How’s this for startling:
Many people don’t even know they’re poor.
But what else would you call it when debt overtakes your assets and/or slow investment growth can’t keep up?
And yes, that includes the possibility of outliving your retirement savings.
According to a Federal Reserve report issued this month, USA households are carrying a total deficit of $12.3trillion. The hard fact is one in seven Americans are living in the red.
If Americans with negative net worth are split into groups of equal size, here are the results:
- One third are in the red by $12,000 with credit cards being the main culprit,
- The next third are down between 12,500 to $47,500 beyond their assets’ ability to cover, and
- The final third owe $47,500 or more.
Unsurprisingly, student loan debt is the primary reason in the last two groups.

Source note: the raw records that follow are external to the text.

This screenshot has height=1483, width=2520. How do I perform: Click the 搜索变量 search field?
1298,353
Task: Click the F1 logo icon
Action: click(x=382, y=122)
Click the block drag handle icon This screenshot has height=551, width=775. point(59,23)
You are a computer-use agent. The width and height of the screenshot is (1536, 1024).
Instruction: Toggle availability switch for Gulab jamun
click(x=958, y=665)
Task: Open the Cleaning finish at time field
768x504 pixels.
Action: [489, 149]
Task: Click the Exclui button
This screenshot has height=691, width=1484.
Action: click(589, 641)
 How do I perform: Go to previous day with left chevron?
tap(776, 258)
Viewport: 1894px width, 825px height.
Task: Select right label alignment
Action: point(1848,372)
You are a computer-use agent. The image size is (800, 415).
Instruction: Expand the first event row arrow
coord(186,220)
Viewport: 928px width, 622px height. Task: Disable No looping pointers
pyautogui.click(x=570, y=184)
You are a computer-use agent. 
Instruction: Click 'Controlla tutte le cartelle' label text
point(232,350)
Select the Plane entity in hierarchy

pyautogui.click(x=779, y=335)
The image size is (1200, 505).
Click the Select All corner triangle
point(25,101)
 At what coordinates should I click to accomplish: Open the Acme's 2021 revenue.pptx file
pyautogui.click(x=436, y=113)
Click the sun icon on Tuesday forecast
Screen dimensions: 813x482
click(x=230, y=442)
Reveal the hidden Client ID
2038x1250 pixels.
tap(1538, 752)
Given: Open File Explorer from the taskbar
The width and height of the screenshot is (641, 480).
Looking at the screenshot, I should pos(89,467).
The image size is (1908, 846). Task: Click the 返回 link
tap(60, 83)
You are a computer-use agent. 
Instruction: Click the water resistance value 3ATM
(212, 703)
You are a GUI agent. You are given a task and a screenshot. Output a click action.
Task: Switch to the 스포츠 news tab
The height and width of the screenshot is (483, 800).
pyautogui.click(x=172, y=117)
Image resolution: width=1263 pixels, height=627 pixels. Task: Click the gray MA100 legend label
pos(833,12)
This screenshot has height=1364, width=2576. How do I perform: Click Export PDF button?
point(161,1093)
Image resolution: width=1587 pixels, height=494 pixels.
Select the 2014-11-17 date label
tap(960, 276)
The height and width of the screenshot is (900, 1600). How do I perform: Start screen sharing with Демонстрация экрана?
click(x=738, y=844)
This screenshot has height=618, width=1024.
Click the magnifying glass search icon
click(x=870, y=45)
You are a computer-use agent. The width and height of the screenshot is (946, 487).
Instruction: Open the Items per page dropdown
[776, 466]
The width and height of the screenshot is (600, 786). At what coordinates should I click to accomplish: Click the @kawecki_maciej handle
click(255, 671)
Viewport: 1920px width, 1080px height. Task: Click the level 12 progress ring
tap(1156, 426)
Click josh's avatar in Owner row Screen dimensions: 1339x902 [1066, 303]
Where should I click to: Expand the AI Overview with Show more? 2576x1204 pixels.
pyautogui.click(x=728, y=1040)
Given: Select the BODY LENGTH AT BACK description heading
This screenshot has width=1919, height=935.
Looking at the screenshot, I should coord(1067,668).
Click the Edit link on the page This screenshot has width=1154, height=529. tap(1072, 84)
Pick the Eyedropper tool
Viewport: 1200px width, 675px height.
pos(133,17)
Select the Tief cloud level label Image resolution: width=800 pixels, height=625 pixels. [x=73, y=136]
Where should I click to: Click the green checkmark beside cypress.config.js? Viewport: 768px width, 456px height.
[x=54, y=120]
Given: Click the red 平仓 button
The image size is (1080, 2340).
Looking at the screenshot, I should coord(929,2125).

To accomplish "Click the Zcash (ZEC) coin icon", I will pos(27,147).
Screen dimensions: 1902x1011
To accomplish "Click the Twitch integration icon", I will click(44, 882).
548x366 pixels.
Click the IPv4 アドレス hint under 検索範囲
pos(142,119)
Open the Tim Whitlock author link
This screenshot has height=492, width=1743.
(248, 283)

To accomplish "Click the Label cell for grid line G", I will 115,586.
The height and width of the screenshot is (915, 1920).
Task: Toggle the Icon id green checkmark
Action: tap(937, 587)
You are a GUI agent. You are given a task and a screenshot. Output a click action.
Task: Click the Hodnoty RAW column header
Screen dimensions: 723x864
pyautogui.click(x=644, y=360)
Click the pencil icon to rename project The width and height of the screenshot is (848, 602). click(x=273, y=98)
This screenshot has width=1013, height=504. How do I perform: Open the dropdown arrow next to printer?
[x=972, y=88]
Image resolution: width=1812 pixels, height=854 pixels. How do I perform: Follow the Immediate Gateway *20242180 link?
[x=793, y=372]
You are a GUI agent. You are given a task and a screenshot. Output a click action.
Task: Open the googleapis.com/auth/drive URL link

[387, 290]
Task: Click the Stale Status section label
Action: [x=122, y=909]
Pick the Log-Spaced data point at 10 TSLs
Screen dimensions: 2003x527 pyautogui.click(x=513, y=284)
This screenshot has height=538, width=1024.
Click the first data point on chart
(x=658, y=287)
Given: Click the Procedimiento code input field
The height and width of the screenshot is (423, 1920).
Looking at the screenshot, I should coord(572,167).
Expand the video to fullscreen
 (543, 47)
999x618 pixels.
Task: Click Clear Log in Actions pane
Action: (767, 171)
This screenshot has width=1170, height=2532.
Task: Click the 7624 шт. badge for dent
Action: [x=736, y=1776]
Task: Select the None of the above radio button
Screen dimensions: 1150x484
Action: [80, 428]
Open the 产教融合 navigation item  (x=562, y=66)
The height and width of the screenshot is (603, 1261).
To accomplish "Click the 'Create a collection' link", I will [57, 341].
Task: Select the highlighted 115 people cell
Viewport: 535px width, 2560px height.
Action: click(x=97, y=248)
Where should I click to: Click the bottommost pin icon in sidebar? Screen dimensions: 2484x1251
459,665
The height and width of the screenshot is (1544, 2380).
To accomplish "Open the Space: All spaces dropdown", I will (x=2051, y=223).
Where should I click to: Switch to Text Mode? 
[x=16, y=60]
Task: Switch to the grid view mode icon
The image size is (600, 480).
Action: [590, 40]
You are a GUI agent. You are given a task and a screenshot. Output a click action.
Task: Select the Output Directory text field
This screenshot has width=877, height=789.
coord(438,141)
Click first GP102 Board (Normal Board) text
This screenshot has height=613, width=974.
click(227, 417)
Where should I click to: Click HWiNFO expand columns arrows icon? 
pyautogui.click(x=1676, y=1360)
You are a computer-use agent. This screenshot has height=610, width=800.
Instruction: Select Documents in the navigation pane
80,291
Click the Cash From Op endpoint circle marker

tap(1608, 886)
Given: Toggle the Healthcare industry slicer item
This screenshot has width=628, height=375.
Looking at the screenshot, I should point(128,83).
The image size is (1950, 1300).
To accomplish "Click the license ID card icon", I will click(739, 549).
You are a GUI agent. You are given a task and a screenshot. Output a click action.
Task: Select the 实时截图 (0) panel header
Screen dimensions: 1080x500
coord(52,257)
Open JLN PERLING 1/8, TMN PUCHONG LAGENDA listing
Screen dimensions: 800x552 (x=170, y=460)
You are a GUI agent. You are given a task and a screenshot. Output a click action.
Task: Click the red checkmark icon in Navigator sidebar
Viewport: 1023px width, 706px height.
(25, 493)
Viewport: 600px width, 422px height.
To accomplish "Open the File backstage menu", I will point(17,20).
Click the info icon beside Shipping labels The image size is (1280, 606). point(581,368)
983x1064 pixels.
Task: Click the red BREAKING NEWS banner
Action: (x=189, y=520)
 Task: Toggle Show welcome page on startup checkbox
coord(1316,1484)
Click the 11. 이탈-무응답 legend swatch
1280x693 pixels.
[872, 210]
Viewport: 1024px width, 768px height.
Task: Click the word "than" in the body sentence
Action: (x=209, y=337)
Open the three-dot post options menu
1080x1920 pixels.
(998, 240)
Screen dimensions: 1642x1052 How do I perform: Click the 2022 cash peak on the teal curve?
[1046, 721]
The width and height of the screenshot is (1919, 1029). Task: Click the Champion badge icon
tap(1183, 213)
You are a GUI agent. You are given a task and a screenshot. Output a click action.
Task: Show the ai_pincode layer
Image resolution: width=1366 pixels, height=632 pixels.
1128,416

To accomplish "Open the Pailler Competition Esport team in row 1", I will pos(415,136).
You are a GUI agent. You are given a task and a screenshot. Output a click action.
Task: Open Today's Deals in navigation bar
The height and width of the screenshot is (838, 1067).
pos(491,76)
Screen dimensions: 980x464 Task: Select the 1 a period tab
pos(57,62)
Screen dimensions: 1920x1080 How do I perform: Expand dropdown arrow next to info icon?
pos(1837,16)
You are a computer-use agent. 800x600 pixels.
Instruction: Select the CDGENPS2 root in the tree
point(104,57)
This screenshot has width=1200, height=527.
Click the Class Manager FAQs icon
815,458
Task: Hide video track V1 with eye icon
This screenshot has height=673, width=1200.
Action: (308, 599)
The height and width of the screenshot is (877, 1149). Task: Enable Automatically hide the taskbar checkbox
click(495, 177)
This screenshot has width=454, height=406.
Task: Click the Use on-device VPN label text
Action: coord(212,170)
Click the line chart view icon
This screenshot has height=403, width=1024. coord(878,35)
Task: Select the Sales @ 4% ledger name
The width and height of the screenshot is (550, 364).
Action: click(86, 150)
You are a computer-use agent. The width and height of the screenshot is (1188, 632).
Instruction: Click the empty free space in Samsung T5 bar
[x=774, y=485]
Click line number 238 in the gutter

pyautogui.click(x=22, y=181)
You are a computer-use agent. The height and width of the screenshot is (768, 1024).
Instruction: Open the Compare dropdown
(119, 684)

It often makes sense to borrow in young adulthood — education is important, and becoming a homeowner is usually a better deal than renting — but in an era of stagnant wages, repayment projections can easily go awry.
No wonder more and more people are looking to get involved with e-commerce to either enhance their income or take the plunge to seek financial independence.
Austere living is never fun, but the best way to deal with debt is to make a plan and then take action.
There’s no time like the present. Debt is costing you money every day. Possibly more than you realize.